Se não houve terror, não deixou de haver temor — o temor das represálias imediatas ou futuras, afastando eleitores das urnas ou levando-os a votarem contra a sua consciência. Em todo o caso não se pode dizer que a coação fosse sanguinária, e por êsse lado é grande a minha satisfação, vendo comprovado que o bom exemplo, como o mau, é contagioso, c que de alguma coisa serviram a disciplina e a cordura de uma propaganda isenta mesmo de discursos explosivos. O que deveras sinto, conhecendo bem as idéias despidas de egoísmo e os propósitos sãos e regeneradores do Sr. Barão de Suassuna, é que Pernambuco não venha a conhecer o Governo probo, esclarecido e tolerante que o aguardava. Quem sabe porém se o partidarismo o apreciaria devidamente?

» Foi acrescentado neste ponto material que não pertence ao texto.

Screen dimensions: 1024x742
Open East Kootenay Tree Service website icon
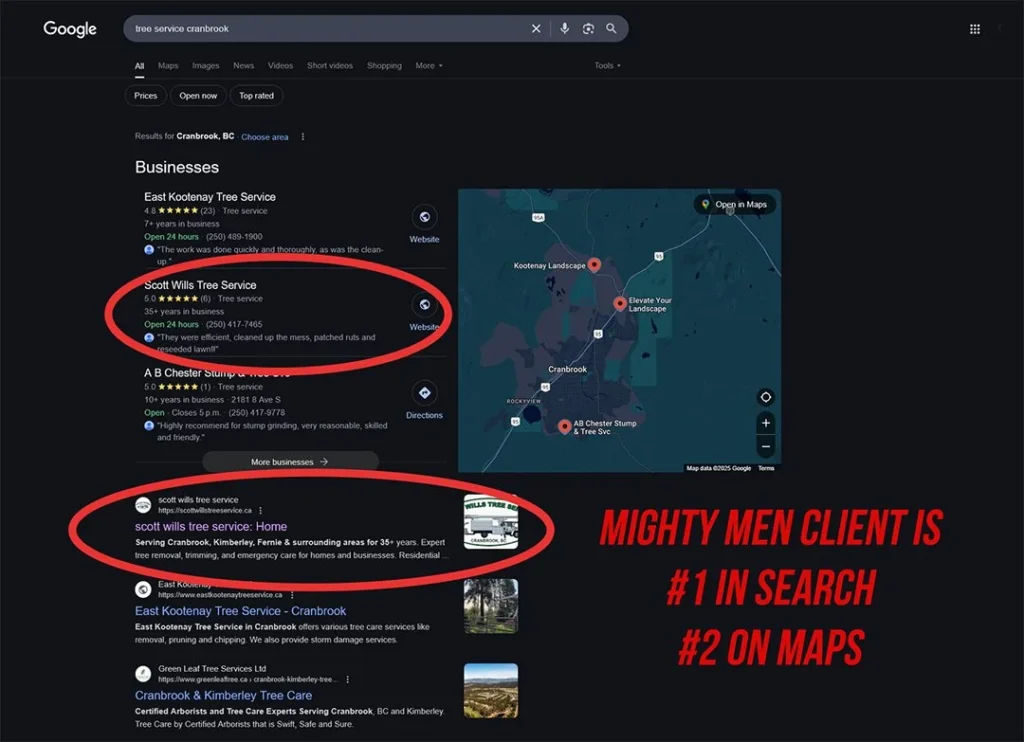(x=424, y=217)
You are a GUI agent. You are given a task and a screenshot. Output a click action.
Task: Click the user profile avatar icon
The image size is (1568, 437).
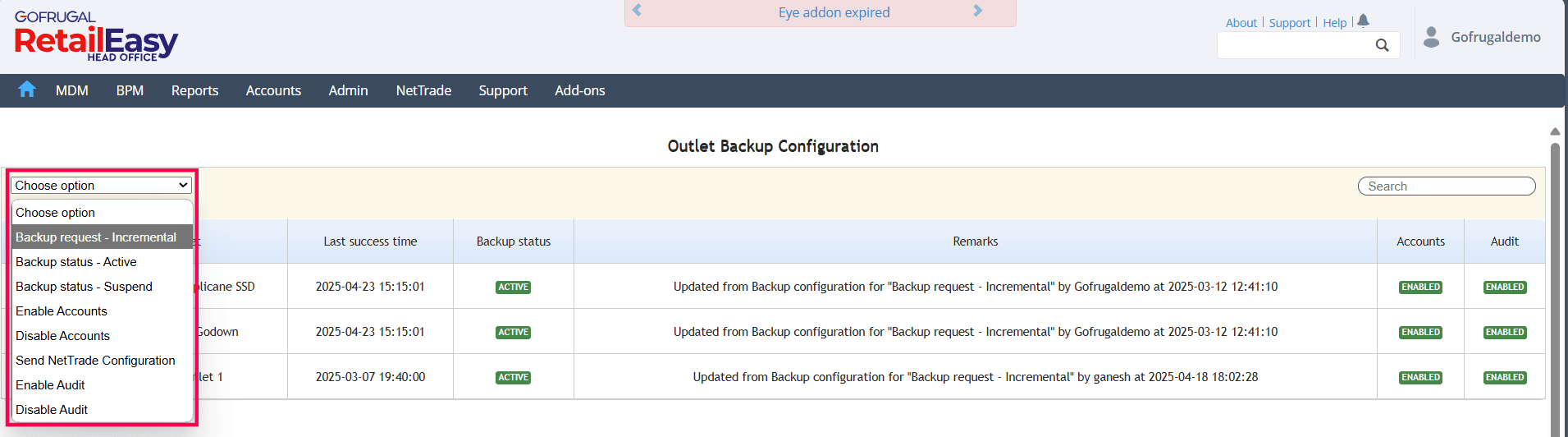point(1431,37)
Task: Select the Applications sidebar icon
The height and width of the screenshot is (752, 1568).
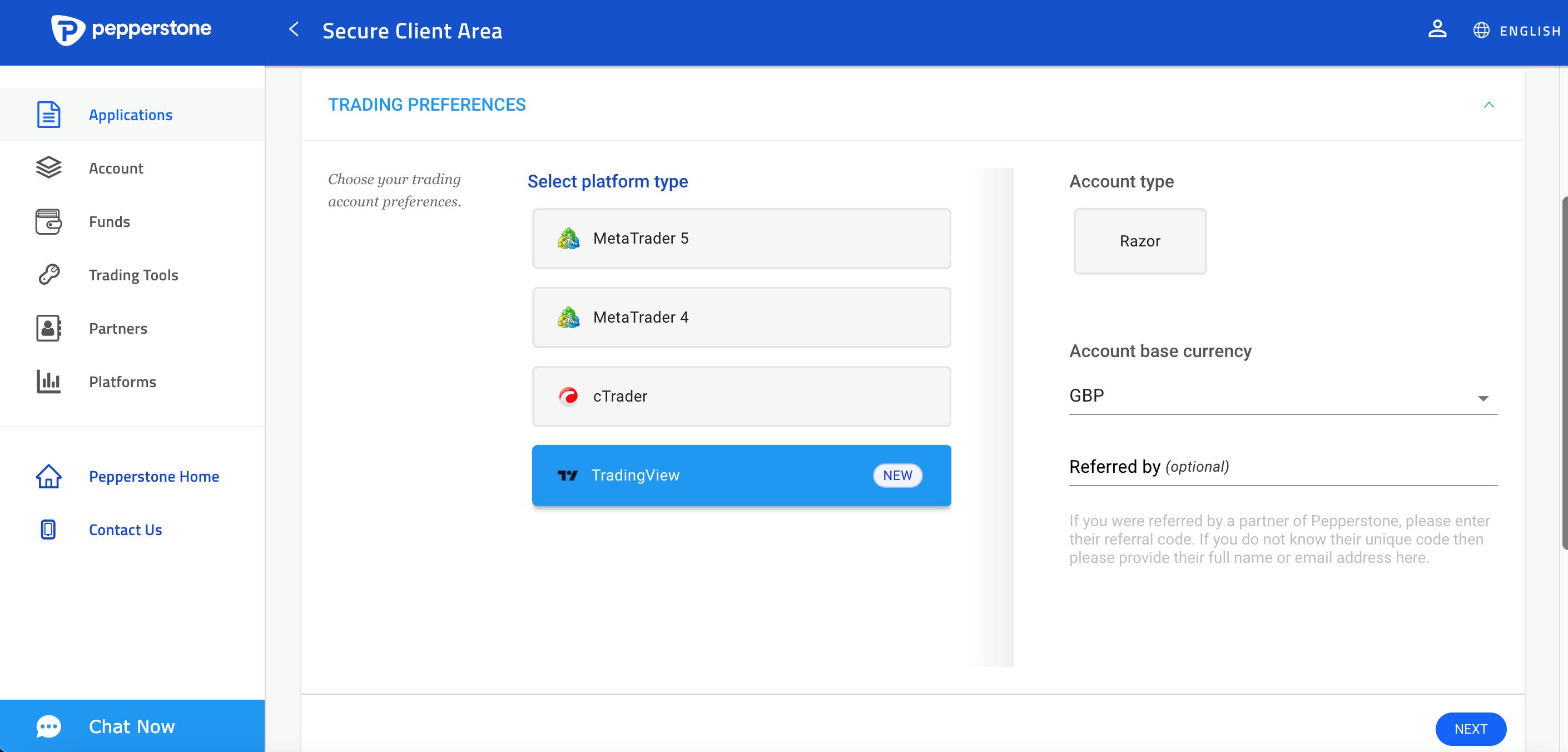Action: click(47, 114)
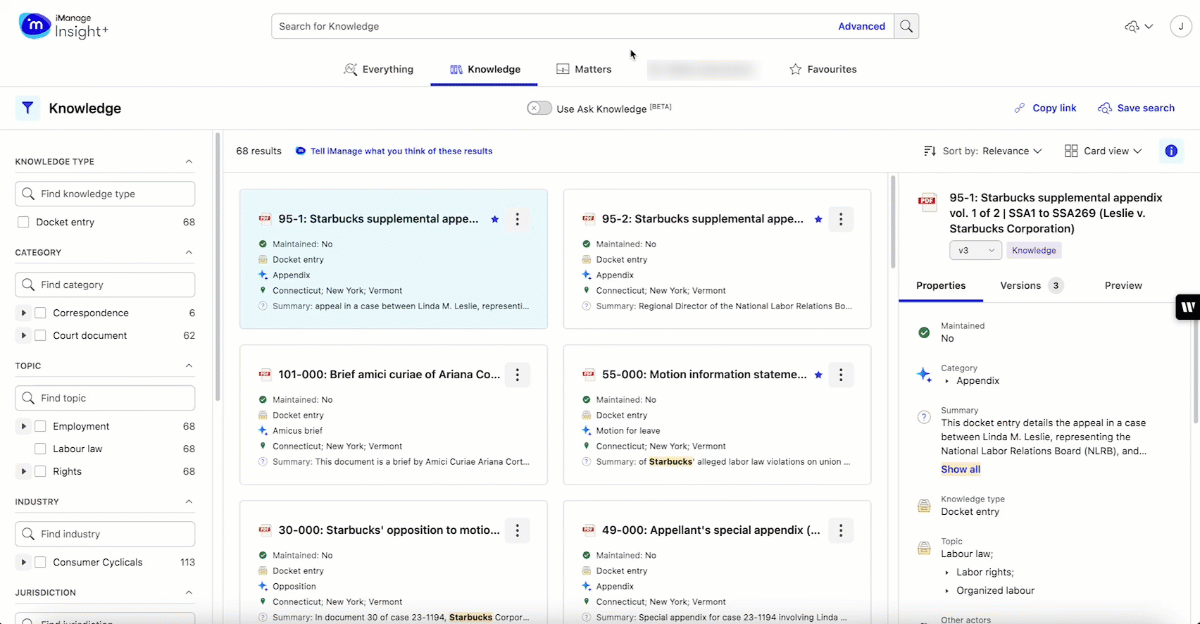
Task: Select the v3 version dropdown
Action: point(975,251)
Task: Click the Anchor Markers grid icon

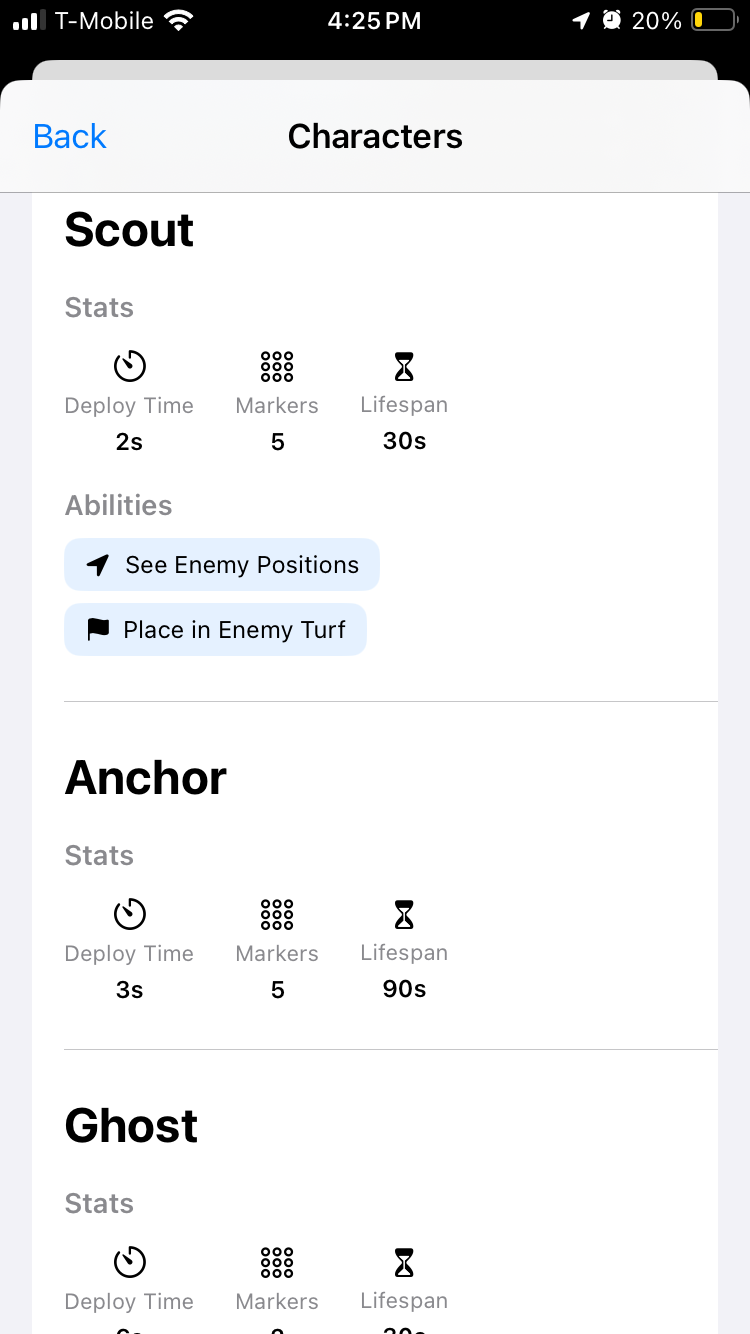Action: pos(277,915)
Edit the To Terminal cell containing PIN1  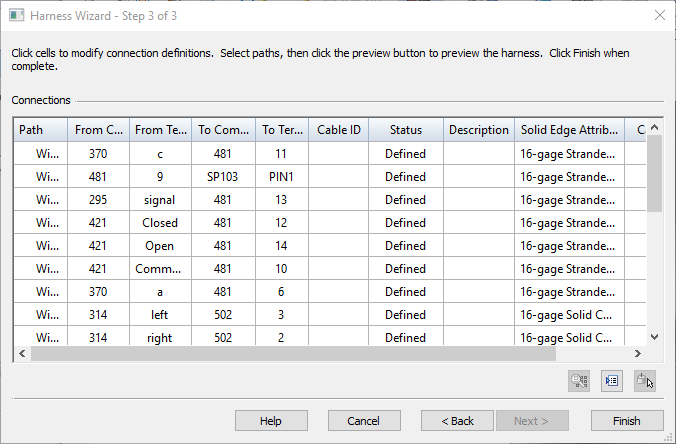[x=281, y=177]
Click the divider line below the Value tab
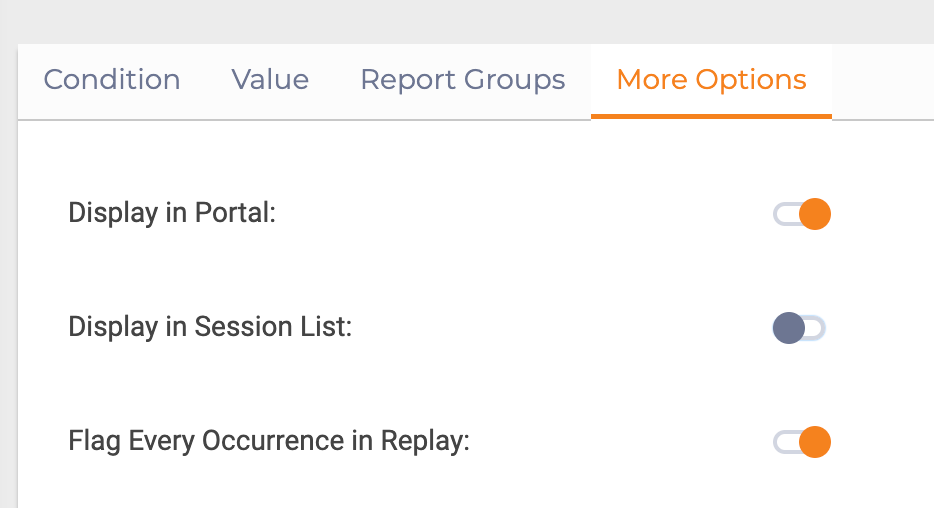 (x=270, y=119)
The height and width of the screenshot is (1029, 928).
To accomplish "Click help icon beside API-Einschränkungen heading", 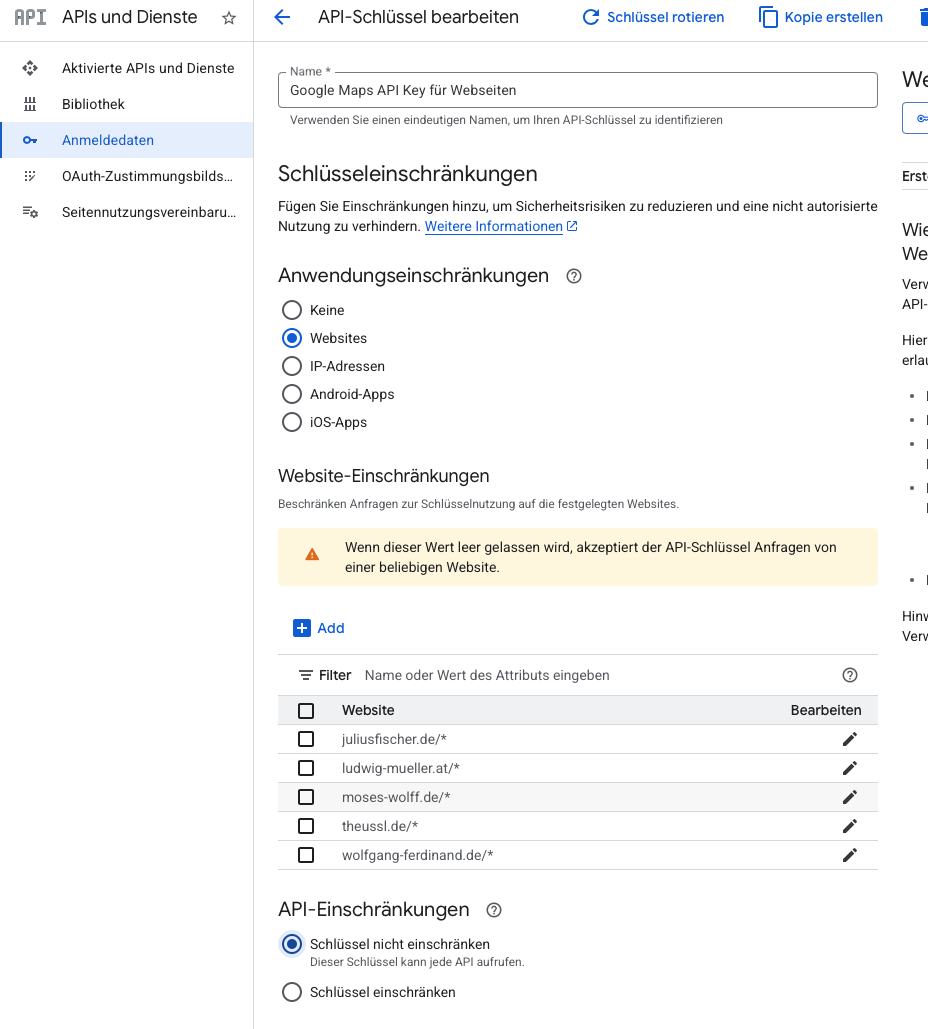I will (493, 910).
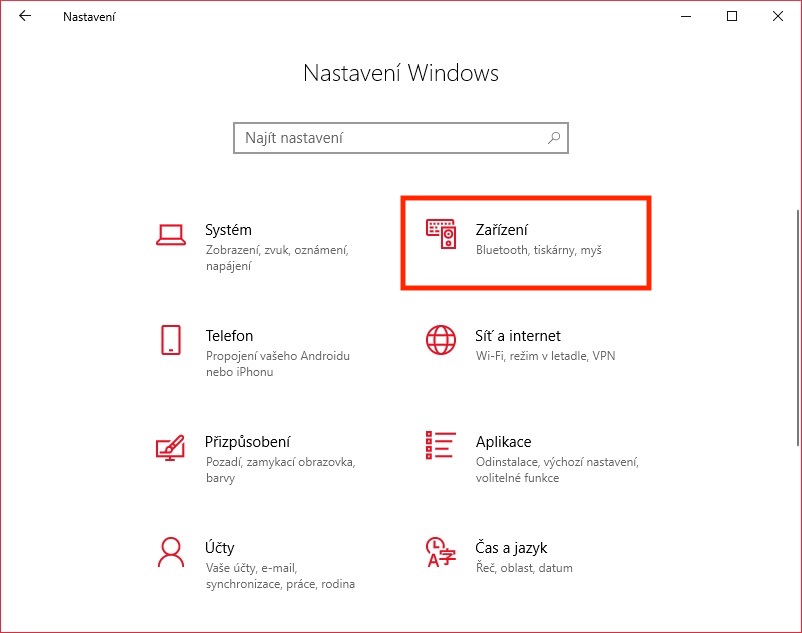Select the Zařízení category title
Viewport: 802px width, 633px height.
coord(503,230)
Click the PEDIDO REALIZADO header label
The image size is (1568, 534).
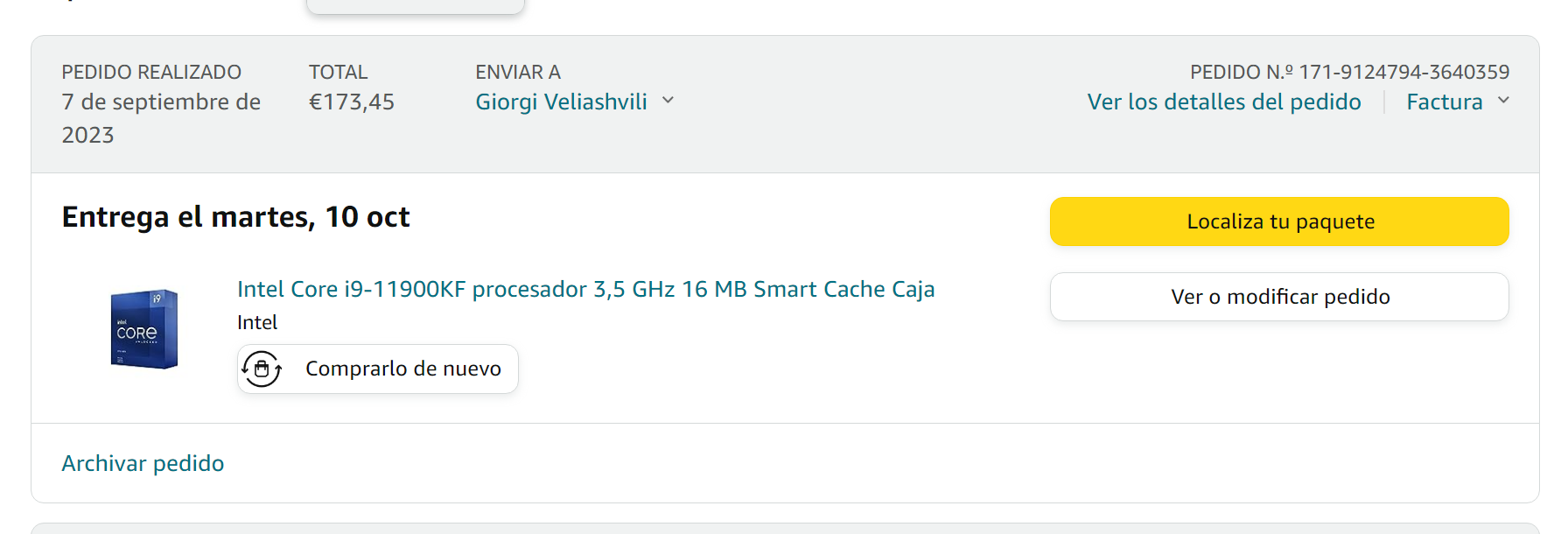151,72
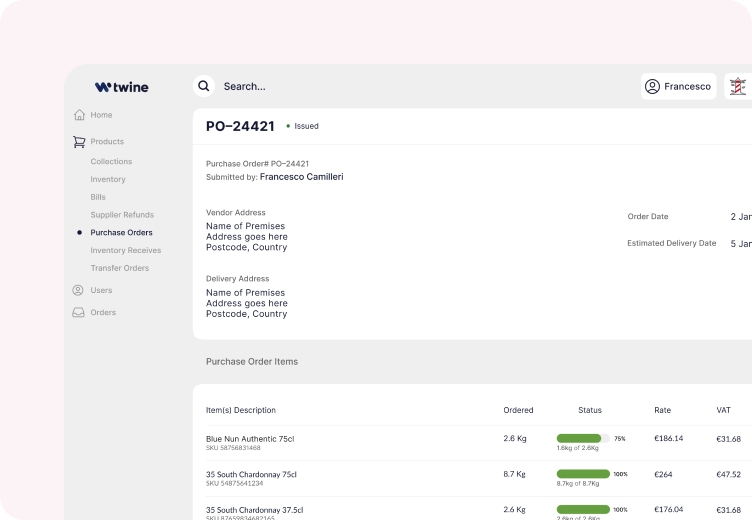Open Transfer Orders page

pos(119,268)
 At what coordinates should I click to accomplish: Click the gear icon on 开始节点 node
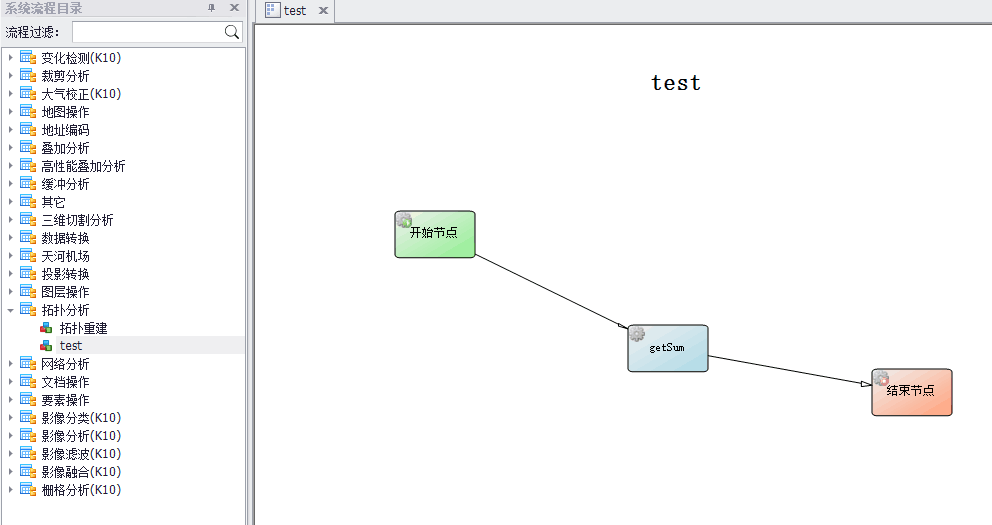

Na comédia de Molière deliciosamente traduzida pelo Visconde de Castilho, a mulher de Sganarello diz ao intromedido que a quer defender que se meta com a sua vida, porque ela gosta do seu marido tal qual é, gosta mesmo que êle lhe dê pancada. Há gente que só acha um governo bom quando é brutal e que estranharia um regímen em que lhe não fosse facultada essa voluptuosidade do sofrimento alheio. São gostos. . . Eu porém tenho felizmente um ponto-de-vista diverso: não me regozija a perseguição nem me posso acomodar com a violência. Era uma razão mais que me atraía para o candidato independente.
Do ponto-de-vista geral, a saber da evolução social, não foi porventura um mal q resultado do pleito que elegeu o Sr. Senador José Rufino. A situação fica quiçá melhor estabelecida para a contenda premente de amanhã, ou antes de hoje. De um lado o trabalho, do outro o capital, sem que nenhum dos dois trate de chegar a um acordo. O governo do Sr. Barão de Suassuna poderia retardar a solução do grave problema com o abrandá-lo, despi-lo das asperezas, humanizá-lo numa palavra; não estaria no seu alcance, nem do de ninguém, deslocá-lo ou removê-lo. Noutras mãos, menos delicadas, corre a bomba o risco de estourar mais depressa, e se fosse para o bem da humanidade, poder-se-ia dizer que antes assim. Mas não é. Eu creio, talvez por temperamento, que uma composição é mais fecunda que uma ruptura.
Eis porque desejo, embora aqui não assista, que aproveite o Estado de Pernambuco o sacrifício que o Sr. Barão de Suassuna se quis impor para cumprimento de um dever cívico. Toda a gente no Brasil diz fazer sacrifício aceitando qualquer cargo ou função; mas nalguns casos a chapa há de ser verdadeira. Tachavam muitos, amigos mesmo do candidato independente, de egoísmo ou pelo menos de comodismo a sua abstenção das lutas partidárias, dados os predicados que o ornam e recomendam. Tanto o disseram que êle resolveu descer à liça e em tão boa hora o fêz que do seu ato res-sultará a fundação de um partido de Governo.
Toda sociedade política carece de uma oposição que fiscalize e moralize o Governo. As oposições não têm mesmo outra alternativa senão serem moralizadas. Esta porém o será pela sua própria essência, pelo modo por que surgiu, pelo que representa como ideal e pelo que se traçou como programa — pouco definido talvez na urgência da luta eleitoral travada, mas bastante para ter formado entre os seus adeptos uma consciência coletiva, senão absolutamente pura, porque estamos na terra, pelo menos a mais despida de motivos subalternos.
Fonte: Oliveira Lima – Obra Seleta – Conselho Federal de Cultura, 1971.